EXERCISE PROMPT: Return the full blog post below, about moving from a self-contained loner toward social work, copied word for word.

SUPPLIED PASSAGE:
RoobAroo With LiFe

Thursday, November 16, 2006

oN mY WAY...............The journey from being an autonomous unit that moved around like a bubble hitting the floor and rising up by itself to an indi

The journey from being an autonomous unit that moved around like a bubble hitting the floor and rising up by itself to an individual who is trying hard to be part of that super glue in society which the theorists call “social capital” has been made rather briskly.

But somewhere it feels incomplete…I see myself as a loner ,as one who is still complete by herself ,who is self sustaining and whole ,I like to call myself independent.

Lately I saw the need to balance the weight of this sensibility by a counter practice .One that incorporates, that pulls people together and quite essentially breaks that cocoon which we build in years, that super ego which sometimes becomes the only thing we possess.
I had quite honestly been disastrously bored with sitting in the class room trying hard to get principles and ideals of social work in my head .When you are not practicing something and the words being used to explain the idea are dull and don’t even sound weird enough to attract your attention , you sure are in a mess. It spells the absolute collapse of all pedagogy.

Well, in some saner moments of a lower degree of frustration , I decided to give the idea of a social worker a chance and take a deeper look into the intricate details and the sustaining mechanisms of this market .I choose to call it a market that buys and sells suffering, not just the cure to physical pain that a doctor will sell nor the mental agony that is a psychologist s means of living but the whole and all of suffering in all its shades .When there is no problem there is still perspective that looks at the “problematic”…so the woes never really go away, happiness remains illusionary and temporary only to be soon replaced by a new Sinicism, a new skepticism and a new doubt. I remember Marx….and the call for the new critical mind, the idea that one should and must doubt everything. I was a product of that doubt.

Now as I look back I see the harm that that trail of thought can do to someone, it can keep you in the cupboard and keep you happy too. There has been attempt, irrespective of the silly space called the class room to be at least a molecule in that great adhesive.

SOURCE MATERIAL:
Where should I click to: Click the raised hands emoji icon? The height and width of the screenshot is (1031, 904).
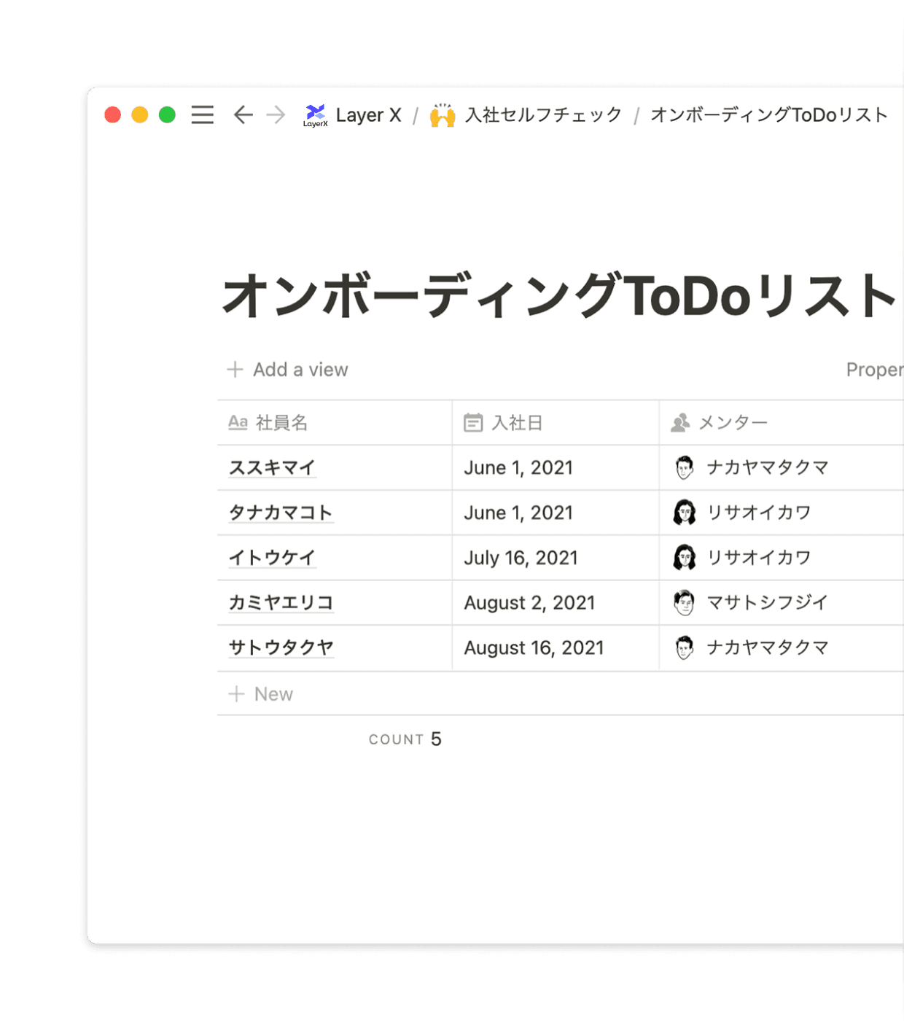pyautogui.click(x=443, y=115)
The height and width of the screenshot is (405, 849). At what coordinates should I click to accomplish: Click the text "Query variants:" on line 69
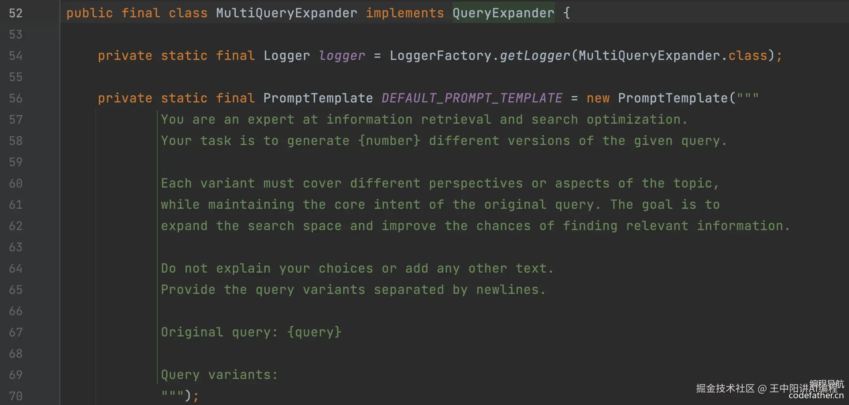(220, 375)
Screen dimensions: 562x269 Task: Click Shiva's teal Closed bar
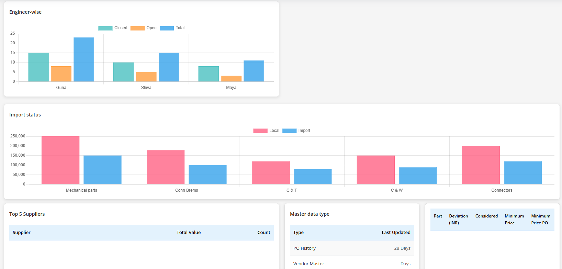pyautogui.click(x=124, y=72)
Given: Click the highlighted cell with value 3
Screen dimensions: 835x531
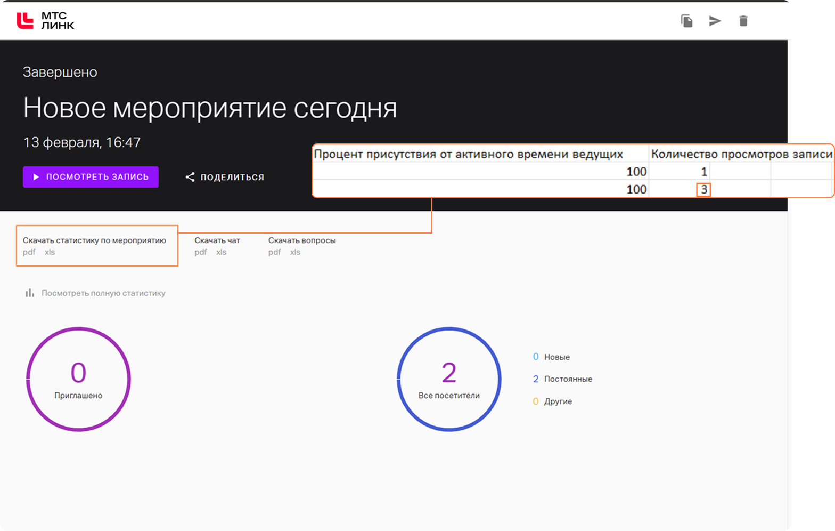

RESPONSE AREA:
RoobAroo With LiFe

Thursday, November 16, 2006

oN mY WAY...............The journey from being an autonomous unit that moved around like a bubble hitting the floor and rising up by itself to an indi

The journey from being an autonomous unit that moved around like a bubble hitting the floor and rising up by itself to an individual who is trying hard to be part of that super glue in society which the theorists call “social capital” has been made rather briskly.

But somewhere it feels incomplete…I see myself as a loner ,as one who is still complete by herself ,who is self sustaining and whole ,I like to call myself independent.

Lately I saw the need to balance the weight of this sensibility by a counter practice .One that incorporates, that pulls people together and quite essentially breaks that cocoon which we build in years, that super ego which sometimes becomes the only thing we possess.
I had quite honestly been disastrously bored with sitting in the class room trying hard to get principles and ideals of social work in my head .When you are not practicing something and the words being used to explain the idea are dull and don’t even sound weird enough to attract your attention , you sure are in a mess. It spells the absolute collapse of all pedagogy.

Well, in some saner moments of a lower degree of frustration , I decided to give the idea of a social worker a chance and take a deeper look into the intricate details and the sustaining mechanisms of this market .I choose to call it a market that buys and sells suffering, not just the cure to physical pain that a doctor will sell nor the mental agony that is a psychologist s means of living but the whole and all of suffering in all its shades .When there is no problem there is still perspective that looks at the “problematic”…so the woes never really go away, happiness remains illusionary and temporary only to be soon replaced by a new Sinicism, a new skepticism and a new doubt. I remember Marx….and the call for the new critical mind, the idea that one should and must doubt everything. I was a product of that doubt.

Now as I look back I see the harm that that trail of thought can do to someone, it can keep you in the cupboard and keep you happy too. There has been attempt, irrespective of the silly space called the class room to be at least a molecule in that great adhesive.